__Exercise brief__:
In the passage below on poverty and property rights, rewrite the paragraph beginning "One promising policy" as a short bulleted list that keeps its main facts.

__Supplied passage__:
>> Start
If not shemitah, can the parashah provide us with other solutions to the problem of poverty and debt? Perhaps it would be wise to consider sound anti-poverty programs that tackle the general problem of lack of ownership, an idea also evoked in this week's parashah: "The Levite has no portion nor heritance among you...Do not neglect the Levite" (Deuteronomy 12:12,19).

This command not to neglect the Levite is reiterated in Deuteronomy 14:27. Since the rabbinic tradition is ever aware of scriptural superfluity, might the reader infer that the second utterance comprises all who are like the Levite, i.e., the landless? What may be done for people who do not own property?

One promising policy is formalizing microeconomic property rights. In my experience as a health extension agent in the Cameroonian Sahel, most land was informally leased from local chiefs and princes, who in turn held the property in trust. In the same way, the Economist reports that less than one African in ten has formal title to the property on which she or he lives. 

Reviving Dead Capital

parashat re'eh ajwsAccording to Peruvian economist Hernando de Soto, this wholly "informal ownership of land and goods" and "lack of such an integrated system of property rights in today's developing nations makes it impossible for the poor to leverage their now informal ownerships into capital (as collateral for credit)." This leaves the rural or urban poor sitting indefinitely on wealth that they can never use: "dead capital."

De Soto and others argue for formalizing these informal arrangements, "for example by giving squatters in shanty towns land titles to the land they now live on." At last estimate 10 years ago, the value of informally owned African houses and farms was about one trillion dollars, or 70 times the continent's annual foreign aid.
>> End
__Extracted data__:
>> Start
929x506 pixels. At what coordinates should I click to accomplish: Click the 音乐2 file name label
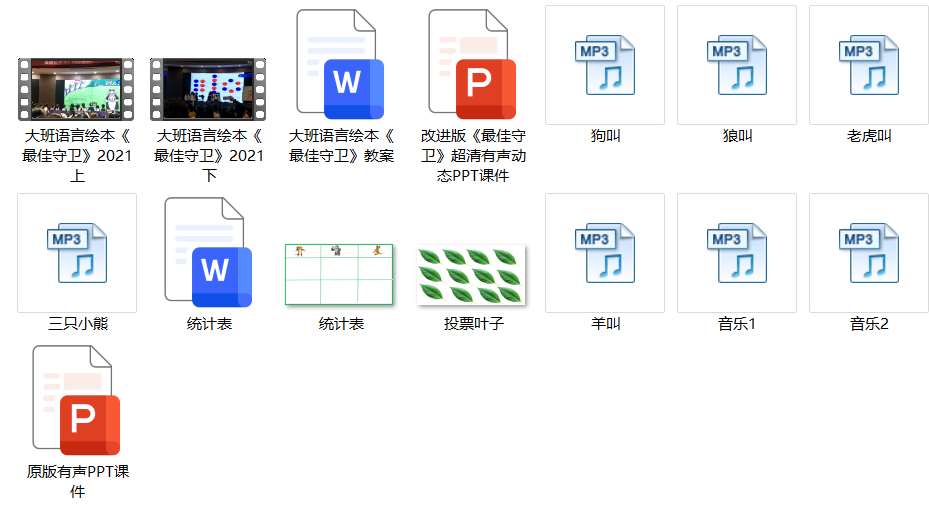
>> End
>> Start
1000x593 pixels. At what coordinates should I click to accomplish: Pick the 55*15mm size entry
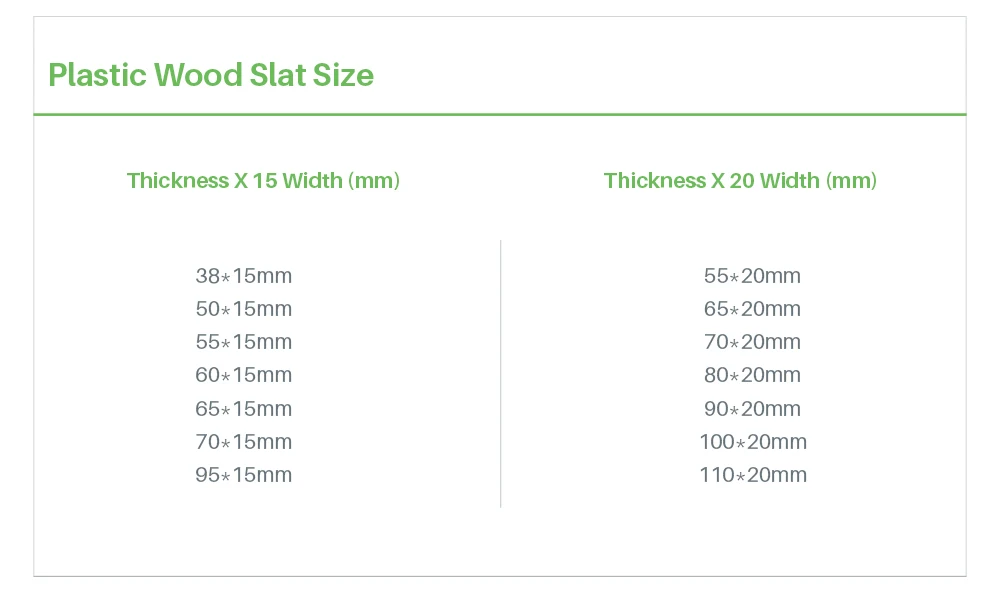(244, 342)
>> End
__The output__:
- A promising policy is to formalize property rights at the small-scale level.
- In the Cameroonian Sahel, where the writer worked as a health extension agent, most land was informally leased from local chiefs and princes, who held it in trust.
- The Economist reports that fewer than one in ten Africans has formal title to the property they live on.